REQUIRED WORK:
(1) Reproduce word for word the part of the passage on interfaith coexistence in Albania, starting at "You know Albania" and ending at "hundreds of years.".
(2) Write the next part of the passage on interfaith coexistence in Albania, picking up after its final sentence.
Top of PASSAGE FOR REVIEW
You know Albania as a small country in Europe, but researchers of history and dialogue emphasize Albania as a model of interfaith coexistence for centuries. Albania is a country where the East and West are crossroad, Muslims and Christians are coexisting since hundreds of years.
The centuries-old tradition of coexistence has become part of national identity in Albania. The conversion over the centuries of Albanians from one faith to another did not make them enemies. Often in the same house, one brother was a Christian and the other a Muslim. There were times when the same place served as a place of prayer for Christians and a place of prayer for Muslims. This was not a mix of religion, but a natural coexistence. Of course, it has had its challenges, but thanks to the role of religious leaders, this coexistence has been strengthening to this day.
Bottom of PASSAGE FOR REVIEW
Top of THE DATA
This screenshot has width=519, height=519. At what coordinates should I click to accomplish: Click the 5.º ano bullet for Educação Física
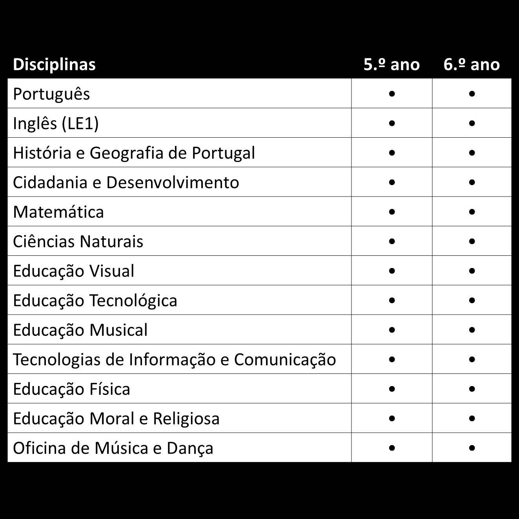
Bottom of THE DATA
ANSWERS TO THE EXERCISES:
(1)
You know Albania as a small country in Europe, but researchers of history and dialogue emphasize Albania as a model of interfaith coexistence for centuries. Albania is a country where the East and West are crossroad, Muslims and Christians are coexisting since hundreds of years.

(2)
Religious leaders, schools and universities of religious communities in Albania value and promote interfaith dialogue, seeing it as a philosophy of faith, where man is valued, as the most valuable creature of God and the other is accepted as he is, without wanting to interfere in the faith his. Freedom of religion after almost 50 years of ban by the communist system is one of the fundamental human freedoms in the world. And this freedom Albanians have longed for decades. This probably makes the case of Albania in the world intertwined and with a rich history with many examples of the model of inter-religious harmony even more special.
Everyone should understand, as Albanian Muslims and Christians, that reality and destiny, not only for them but also for the entire world, from the beginning until its end, depend on the variety of beliefs and convictions. Albanians will not have religious divisions as long as they believe that multiple religions are not a disaster and that God Almighty is the same for all Muslims and Christians.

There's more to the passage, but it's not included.